クラインフェルター症候群の原因は47, XXY核型の性染色体異常です。47, XXYの核型はモザイクの有無によって2つに分類されます。※2

1.非モザイク型
クラインフェルター症候群の80%〜85%は47, XXY核型を持っています。その原因は親の生殖細胞の減数分裂時に性染色体が非分離を起こすことです。父親よりも母親から遺伝された場合が56%とやや多いです。

2.モザイク型
残りの約15%は46, XY/47, XXY、46, XX/47, XXY、46, XX/46, XY/47, XXY、46, XY/48, XXXYなどのさまざまなモザイク型があります。体の一部の細胞は正常な核型を持っているため、非モザイク型よりも臨床的所見が軽度であることが多いです。

症状

クラインフェルター症候群の症状は、知能、成長、性腺機能などに現れます。

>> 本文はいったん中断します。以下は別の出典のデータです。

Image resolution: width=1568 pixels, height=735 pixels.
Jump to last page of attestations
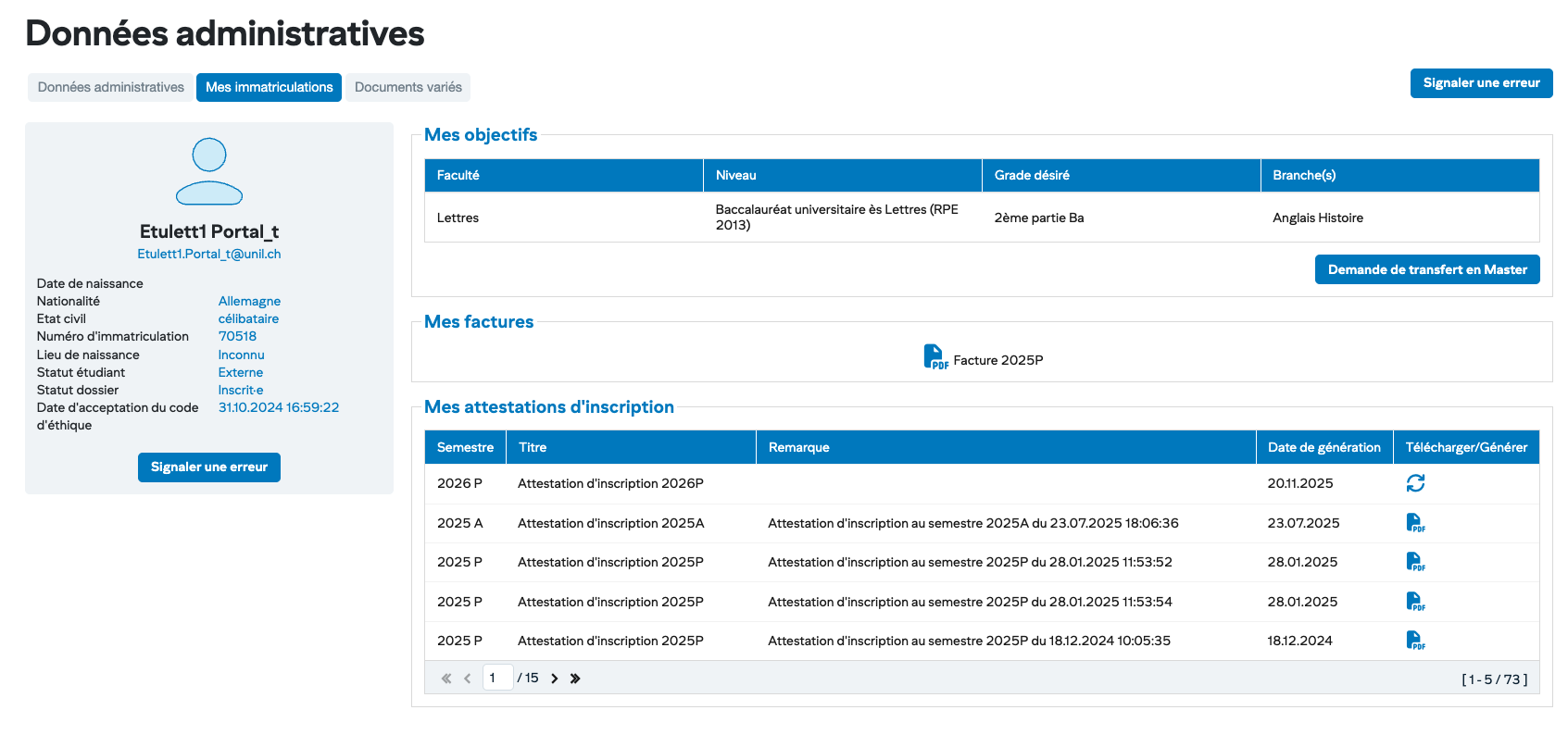[575, 679]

※3

知能

クラインフェルター症候群の人の平均IQは一般の平均IQよりやや低い85〜90ほどになることが多いですが、重度の知的障害はほとんど見られません。
日常生活に大きな支障がないことが多いですが、言語に関わる能力(話す・聞く・読む・書く)で弱さが目立つ傾向があります。たとえば、言葉の理解が遅かったり、作文や会話で表現するのが難しかったりします。これにより、国語や英語などの教科で苦労することが多く、学習に時間がかかる場合があります。

成長

クラインフェルター症候群の人は、身長が高くなる傾向があります。
特に手や足が長く、全体的に細長い体つきになることがよくあります。これは、成長期にテストステロンという男性ホルモンが少ない影響で、骨の成長が長く続くためです。そのため、普通の男性よりも背が高くなることがあり、人で180cm以上になる人が多いと言われています。
ただし、個人差があるため、クラインフェルター症候群の全ての人が高身長になるわけではありません。

性腺機能低下

精巣や陰嚢がやや小さいことが確認されるケースが多く、ほとんどの患者さんは不妊となります。
およそ30%の方は、胸がふくらむ「女性化乳房」が見られます。
まれに肘の関節の異常、生殖器の形の異常、背骨のゆがみ(側弯症)、骨粗しょう症、糖尿病、乳房の腫瘍、生殖細胞の腫瘍などがあらわれることもあります。

診断方法※4

クラインフェルター症候群は、思春期以降に見られる身体の変化から診断されることが多い病気です。
診断には、細胞の遺伝子検査を行い、精子の染色体の状態(47,XXY型かどうか)を調べます。
また、血液検査でホルモンの量を調べると、FSH、LH、エストラジオールといったホルモンが多くなっていることがよく見られます。ただし、検査結果が正常でも、精子の数が少ない「精巣性無精子症」や精巣の萎縮などがあれば、診断の判断材料となります。
さらに最近では、口の中の細胞(口腔上皮細胞)を使って診断する方法もあります。染色体検査(核型解析)のほか、FISH法、PCR法、NGSなどの遺伝子検査を使って、より詳しく調べることも可能です。
特に、口の中の細胞を使う方法は、精度が高く、身体への負担も少ないため、クラインフェルター症候群のスクリーニングに役立っています。

治療※4

クラインフェルター症候群の治療では、社会生活への適応力の評価や精神的なサポートが重要です。思春期以降には、男性ホルモン補充療法が行われる場合があります。
また、陰茎のサイズを大きくする目的で、より若い年齢から短期間のホルモン治療が行われることもあります。
定期的に、甲状腺機能、性腺機能、骨密度などを検査することも一般的です。
妊娠については、従来は不妊とされることが多かったものの、近年はホルモン治療の進歩により、自然妊娠や出産が可能となったケースが増えています。
そのため、妊娠を希望する場合は、専門医に相談することが勧められます。